CORRISPONDENZA FAMILIARE

Al centro c’è Cristo, non il Papa. In attesa orante

5 Maggio 2025

Occhi puntati su piazza san Pietro. Con una sola certezza: tra pochi giorni il Papa si affaccerà dalla Loggia della Basilica più famosa del mondo. E darà la sua prima benedizione a tutti, all’immensa folla dei cattolici di tutto il mondo che attende ed è pronta ad accogliere il Successore di Pietro; e anche a quelli che non si riconoscono credenti perché, come disse Paolo VI chiudendo il Concilio Vaticano II, “nessuno è estraneo, nessuno è escluso, nessuno è lontano” (8 dicembre 1965). 

Sono giorni in cui molti, dentro e fuori la comunità cattolica, fanno il tifo per l’uno o per l’altro dei possibili candidati. Un esercizio legittimo a condizione di non dimenticare, come ha detto saggiamente il cardinale Camillo Ruini, che “l’elemento centrale della Chiesa è Cristo, non il Papa”. Il futuro Papa, nella scia di quanti prima di lui hanno avuto lo scomodo privilegio di sedere sulla Cattedra di Pietro, non dovrà rispondere ai poteri mondani ma a Colui che lo ha scelto, non deve misurarsi con le attese degli uomini ma con quelle di Dio. 

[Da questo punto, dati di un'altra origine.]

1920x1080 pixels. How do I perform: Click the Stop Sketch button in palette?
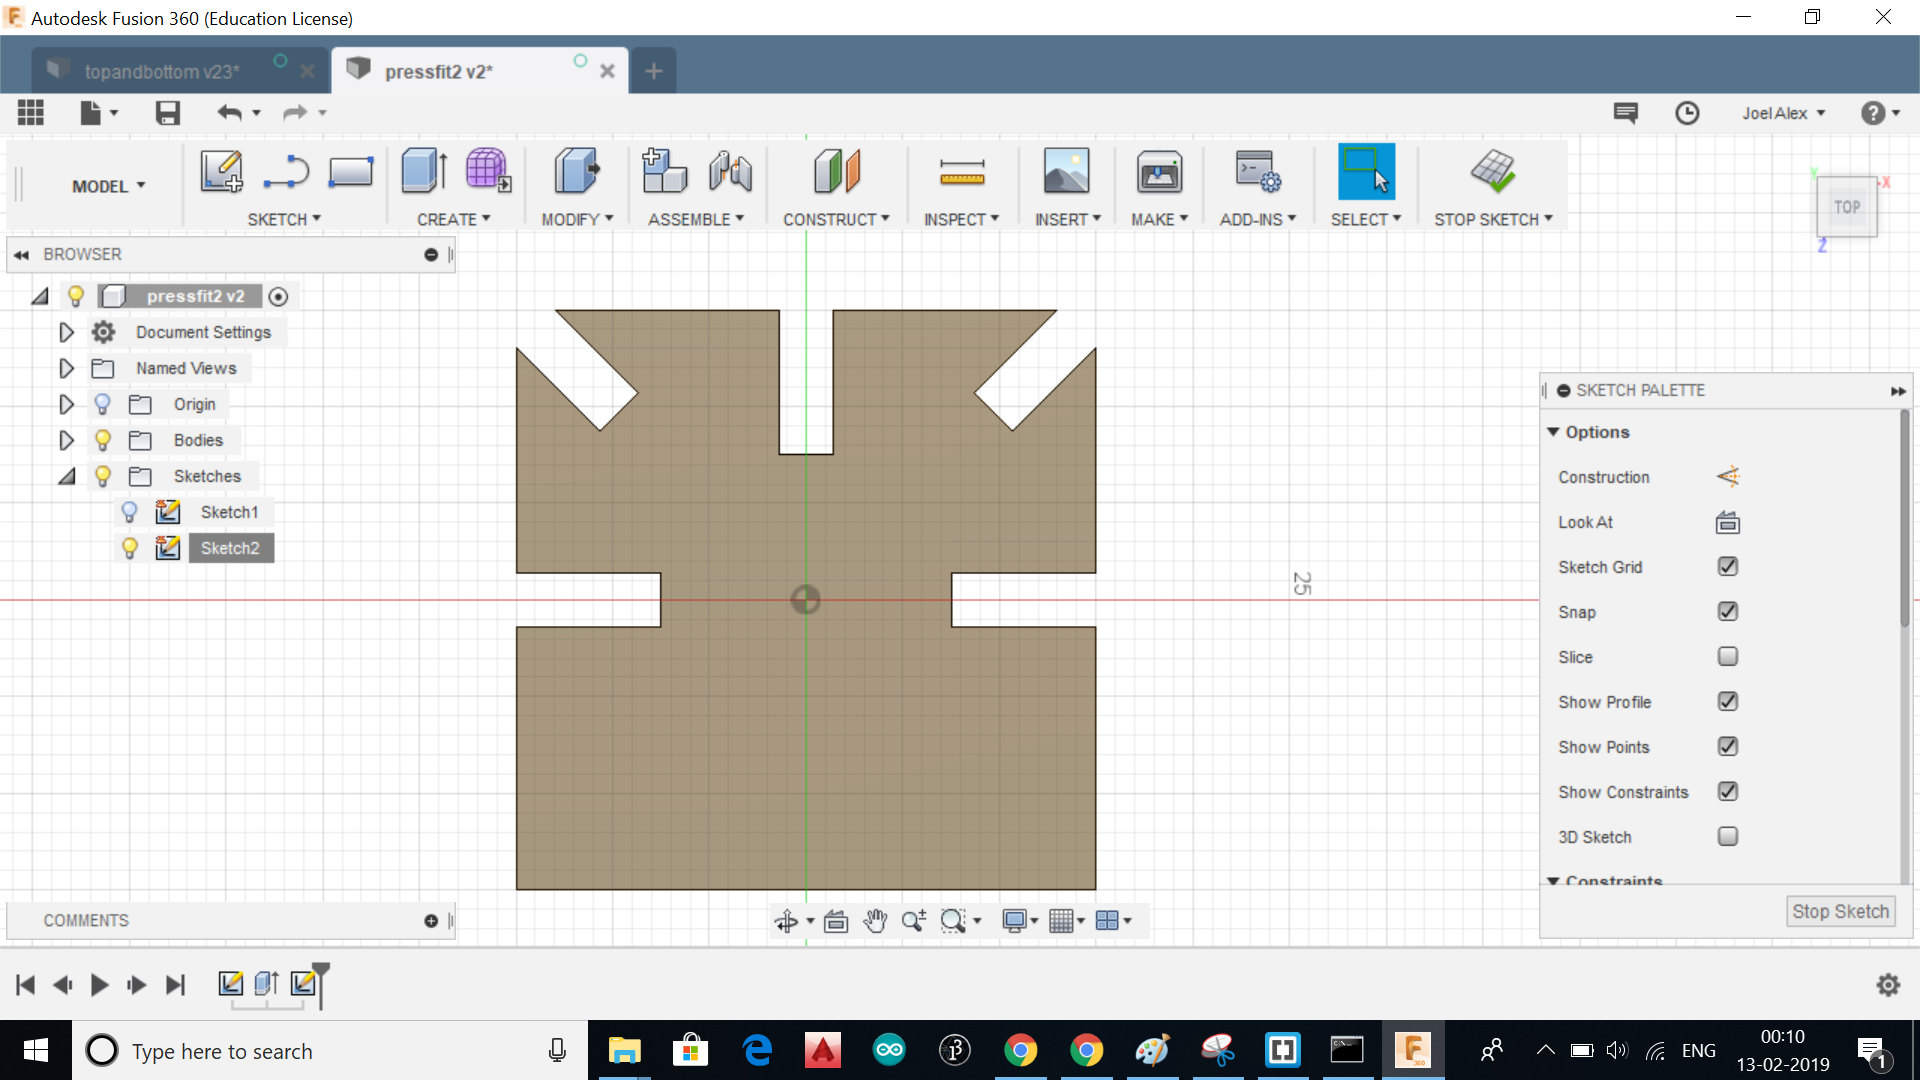pos(1839,911)
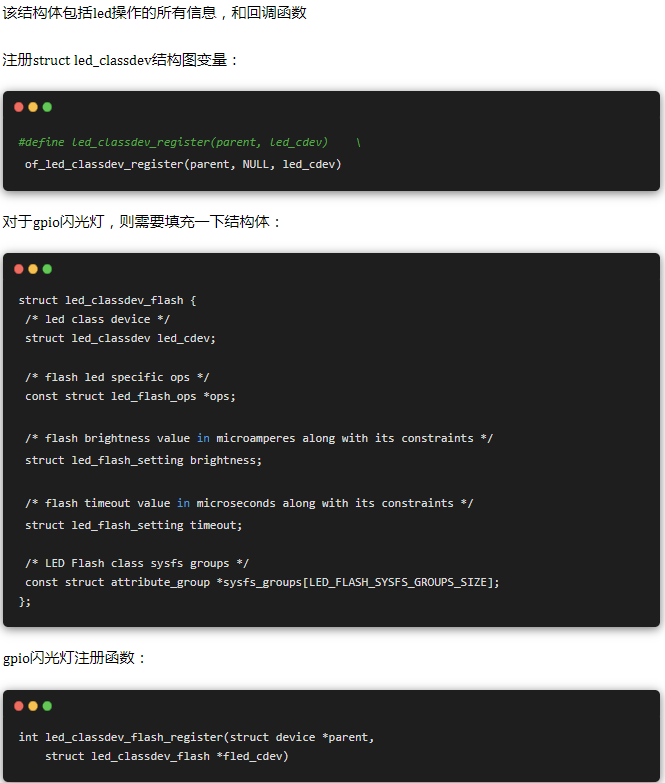Click the #define led_classdev_register macro line
Image resolution: width=665 pixels, height=783 pixels.
pyautogui.click(x=190, y=142)
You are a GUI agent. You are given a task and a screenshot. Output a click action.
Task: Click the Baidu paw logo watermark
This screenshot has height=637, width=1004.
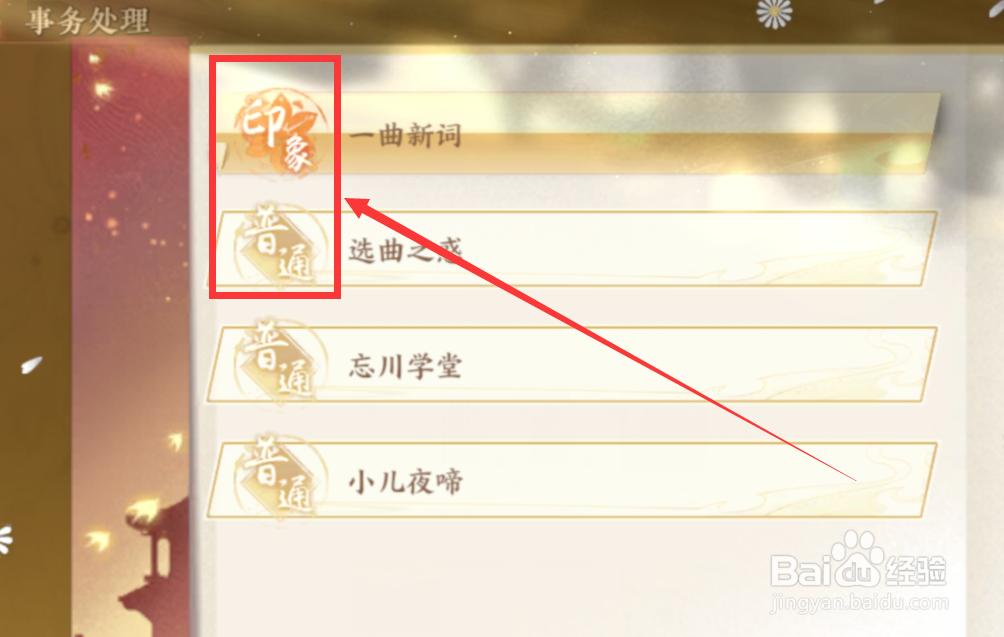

Non sono pochi quelli che vorrebbero dettare al Papa l’agenda delle priorità, quella che risponde alla loro personale visione della storia. E spesso sono quelli che guardano con diffidenza alla tradizione, come se i secoli che ci hanno preceduto avessero colpevolmente congelato la fede atrofizzando la forza rivoluzionaria del Vangelo. Sono quelli che vorrebbero una Chiesa più umana, meno attenta alle cose di Dio e più preoccupata delle necessità degli uomini, meno rigorosa sulla dottrina e più impegnata nella carità. Una Chiesa che rinuncia alla pretesa di annunciare la verità e cerchi semplicemente di promuovere nel mondo pace e solidarietà. Una Chiesa che lasci da parte ogni sterile ricerca di identità e si dedichi esclusivamente a restituire ai poveri la loro dignità.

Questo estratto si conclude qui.